▶ Extracted data
- - -

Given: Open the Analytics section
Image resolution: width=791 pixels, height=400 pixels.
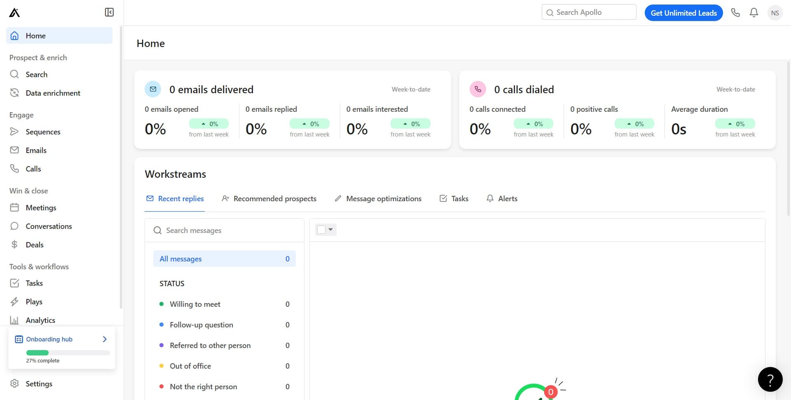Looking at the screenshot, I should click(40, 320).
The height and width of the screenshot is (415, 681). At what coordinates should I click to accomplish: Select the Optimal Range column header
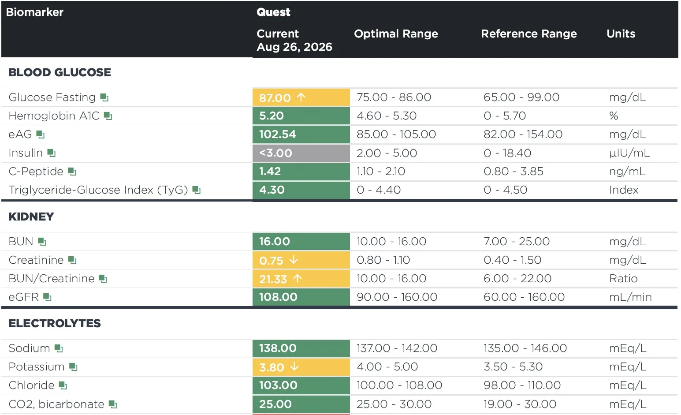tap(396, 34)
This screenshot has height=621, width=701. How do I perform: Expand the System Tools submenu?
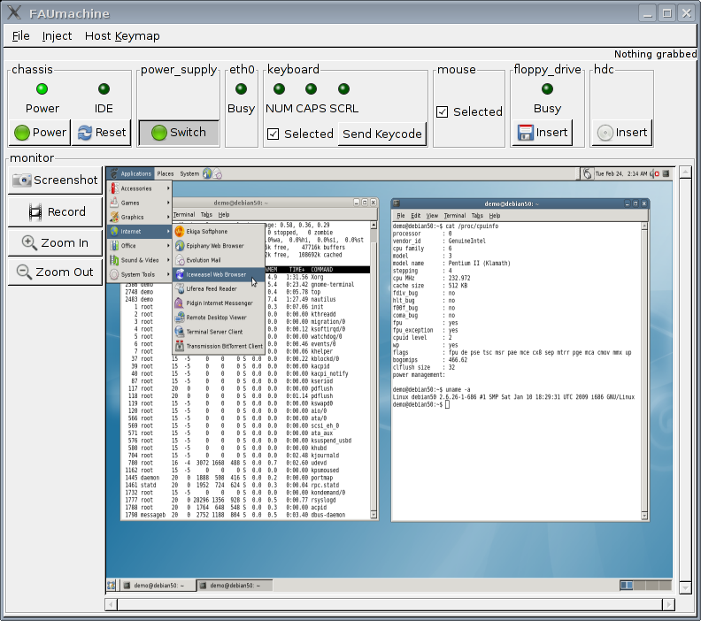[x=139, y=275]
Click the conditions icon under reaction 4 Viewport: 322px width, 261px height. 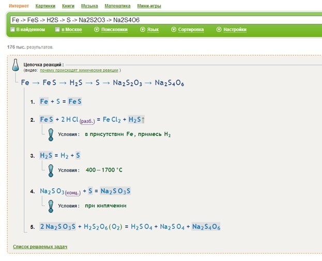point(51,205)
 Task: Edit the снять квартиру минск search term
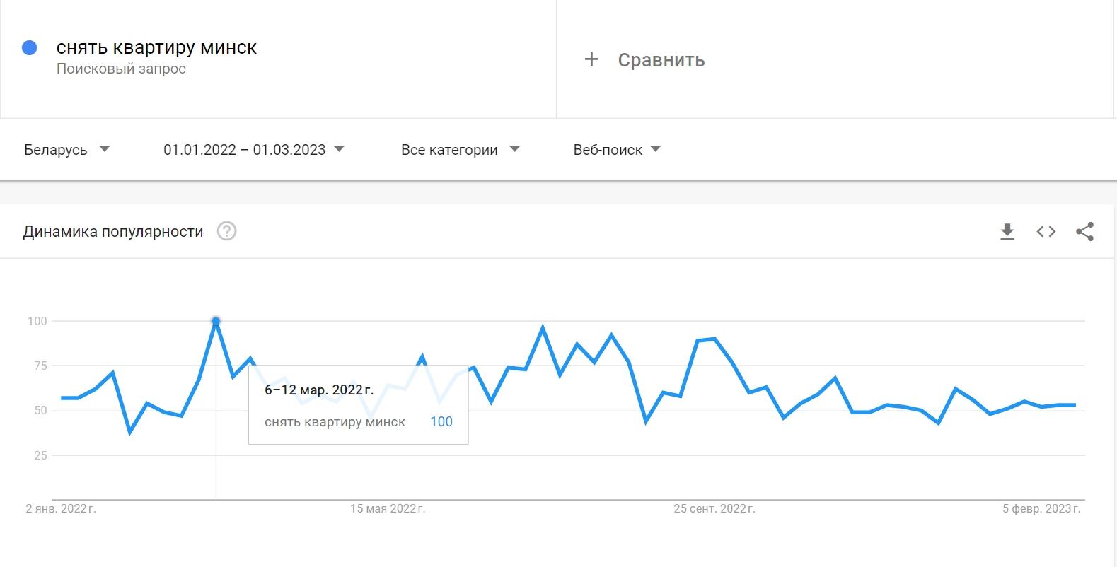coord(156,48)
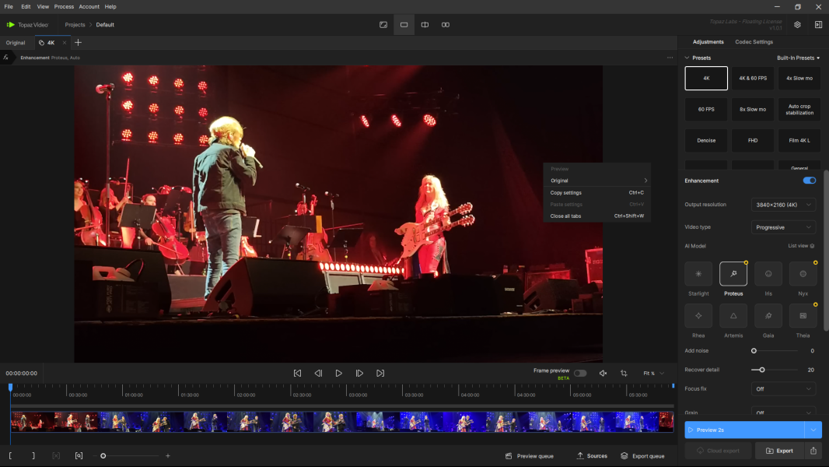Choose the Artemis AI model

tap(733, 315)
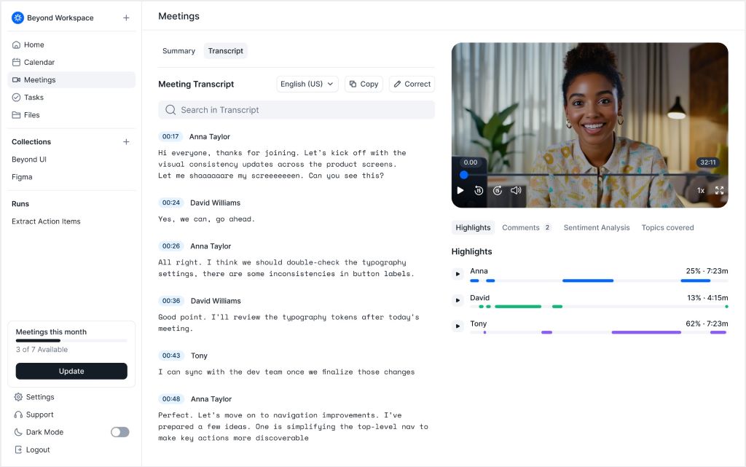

- - -

▶ Task statement
Update the listing from its first line up to and including the line with "tap(396, 34)", replacing "Analytics" with "Reports" and leaving everything else unchanged. Leave the pictures out of your answer.

▶ Final result
Given: Open the Reports section
Image resolution: width=791 pixels, height=400 pixels.
Looking at the screenshot, I should click(40, 320).
The height and width of the screenshot is (415, 681). At what coordinates should I click to accomplish: Select the Optimal Range column header
tap(396, 34)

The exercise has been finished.